(Records for the task Opens)

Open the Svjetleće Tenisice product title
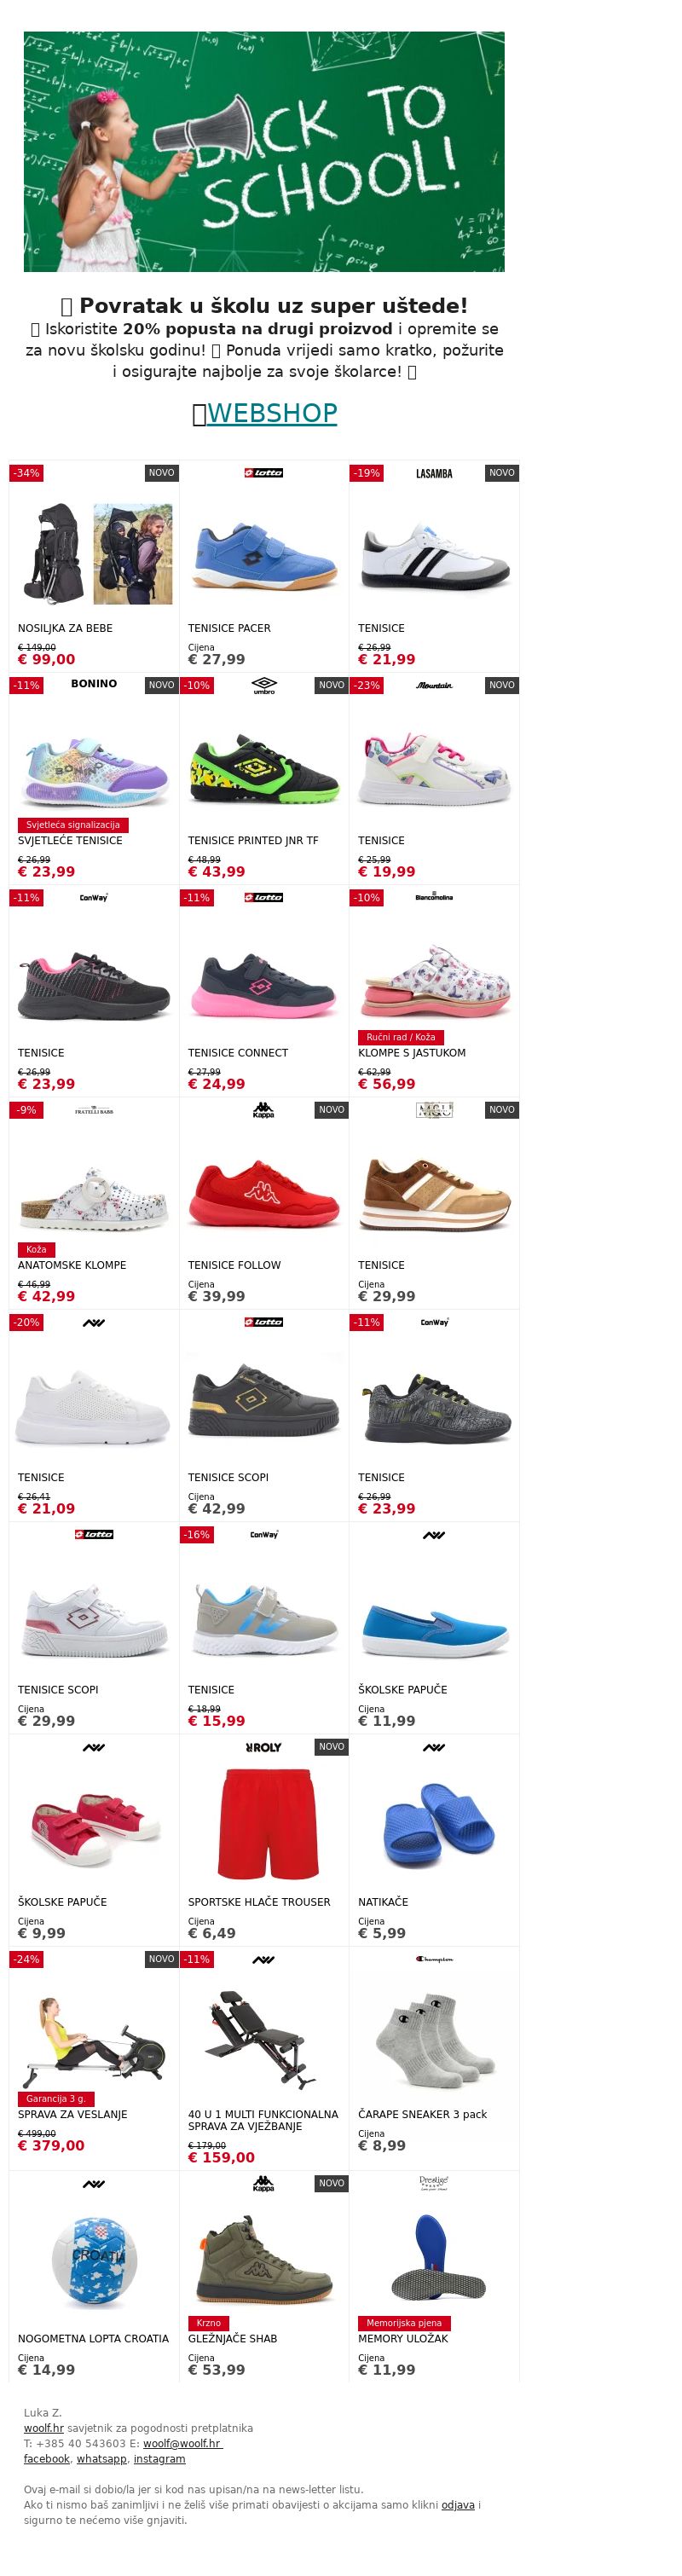Image resolution: width=682 pixels, height=2576 pixels. pos(70,841)
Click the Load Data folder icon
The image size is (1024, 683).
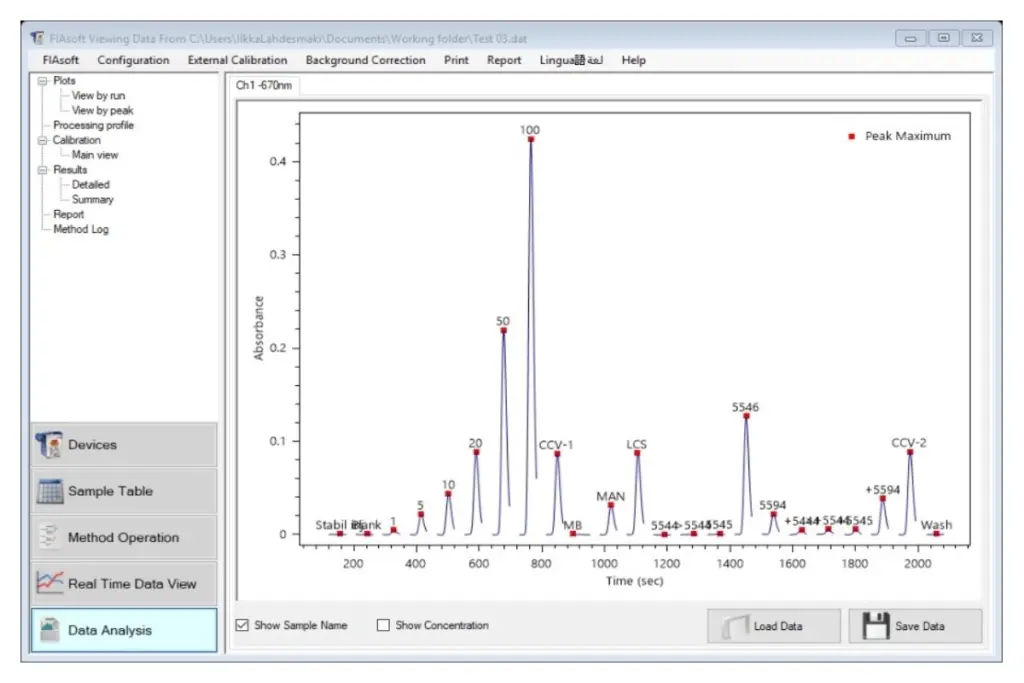735,626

(Records for the task Closes)

- **Directions for this task**:
Retype the line containing "Click the Load Data folder icon" and each line after it through the last line of the entries above, exactly, with no pictures and nothing else.

- **Solution to this exercise**:
Click the Load Data folder icon
The image size is (1024, 683).
735,626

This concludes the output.